Set task: Copy the lines of the records below word for word, starting at the line that contains "Task: Uncheck Show all messages checkbox" and ending at the end of the records. Leave the pictures out of your copy.

Screen grounding examples
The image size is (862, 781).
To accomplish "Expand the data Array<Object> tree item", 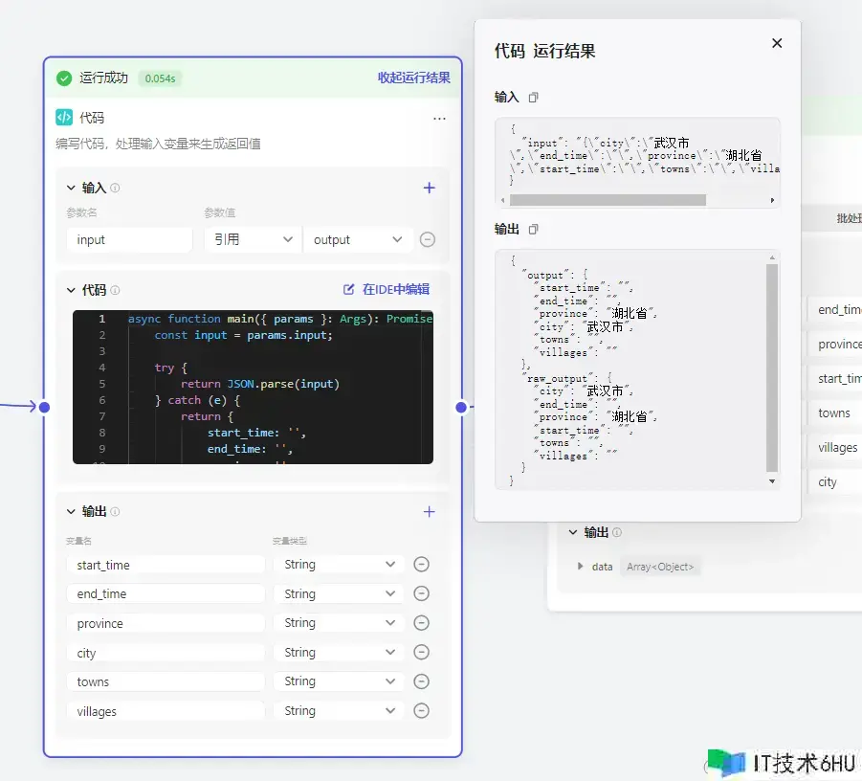I will tap(580, 567).
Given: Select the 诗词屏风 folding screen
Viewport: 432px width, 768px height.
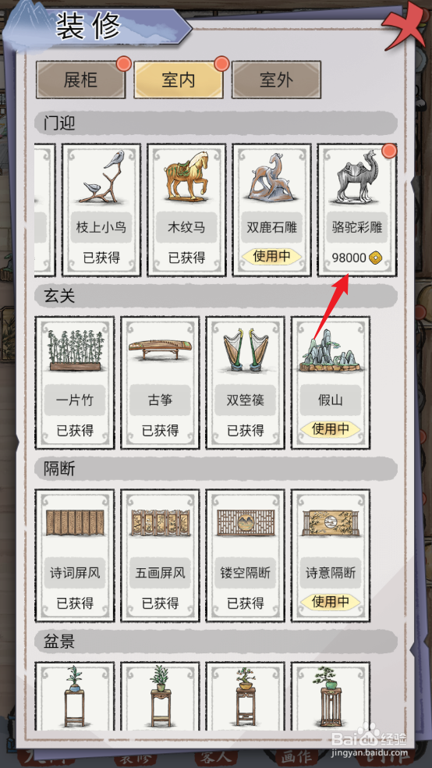Looking at the screenshot, I should (x=75, y=556).
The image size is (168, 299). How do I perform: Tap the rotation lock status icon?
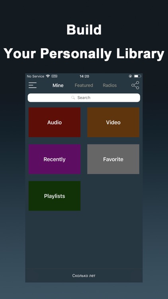130,76
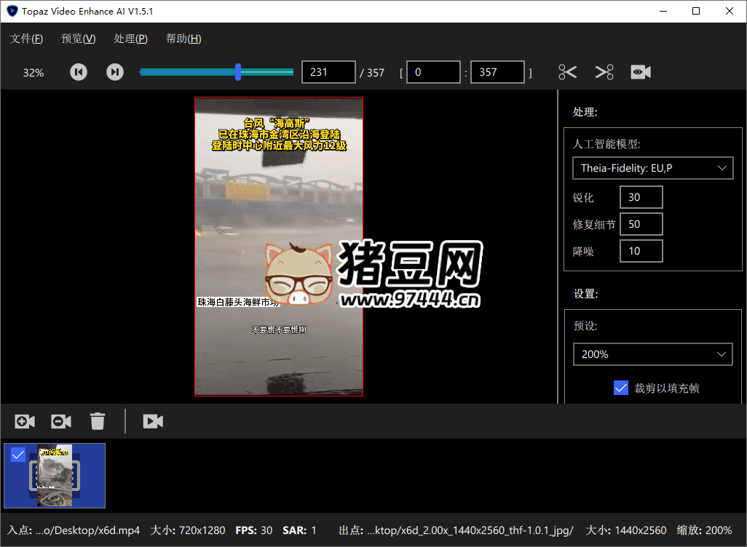Click the frame position slider handle
This screenshot has width=747, height=547.
(238, 71)
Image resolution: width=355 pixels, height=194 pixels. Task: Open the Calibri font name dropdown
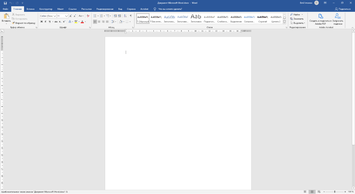(55, 16)
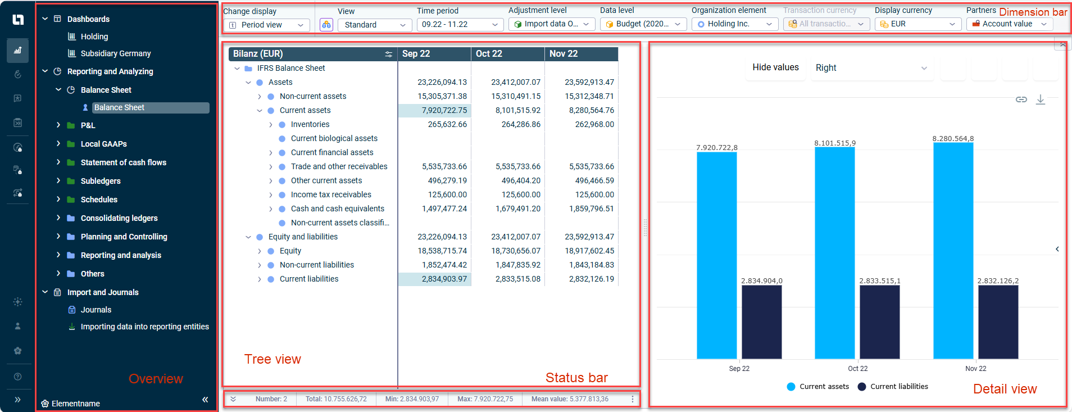
Task: Toggle Current assets legend entry
Action: pyautogui.click(x=818, y=387)
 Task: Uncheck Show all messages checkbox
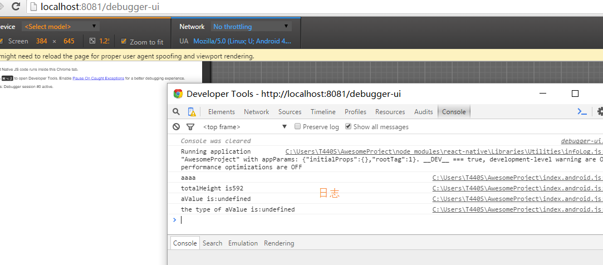coord(348,127)
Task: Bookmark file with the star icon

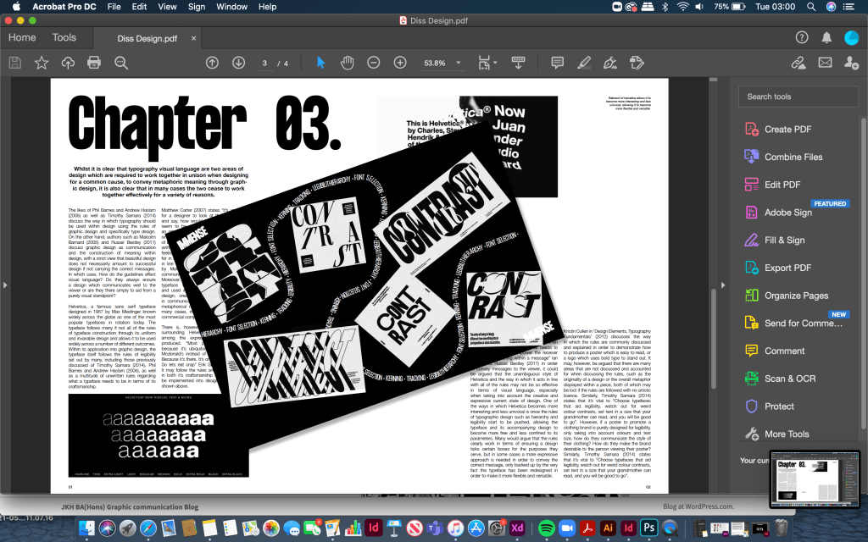Action: [x=41, y=63]
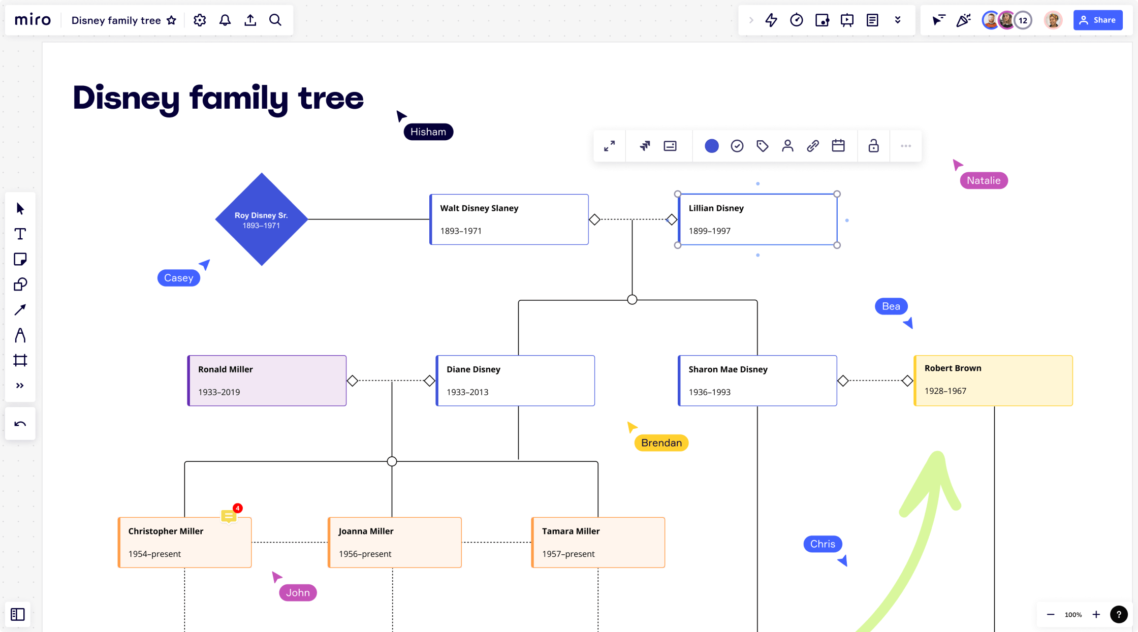This screenshot has height=632, width=1138.
Task: Set due date with calendar icon
Action: 838,146
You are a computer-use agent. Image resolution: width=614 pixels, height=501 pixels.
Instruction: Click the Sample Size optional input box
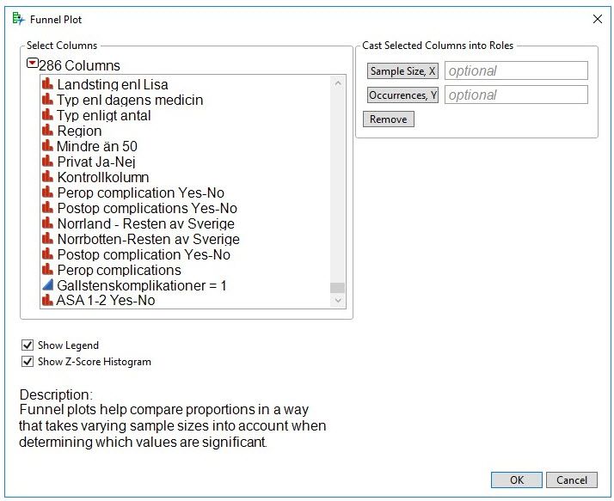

Full solution:
 Task: Uncheck Show all messages checkbox
coord(348,127)
Task: Bookmark file with the star icon

Action: [x=41, y=63]
This screenshot has height=632, width=1138.
Task: Set due date with calendar icon
Action: 838,146
You are a computer-use agent. Image resolution: width=614 pixels, height=501 pixels.
Instruction: Click the Sample Size optional input box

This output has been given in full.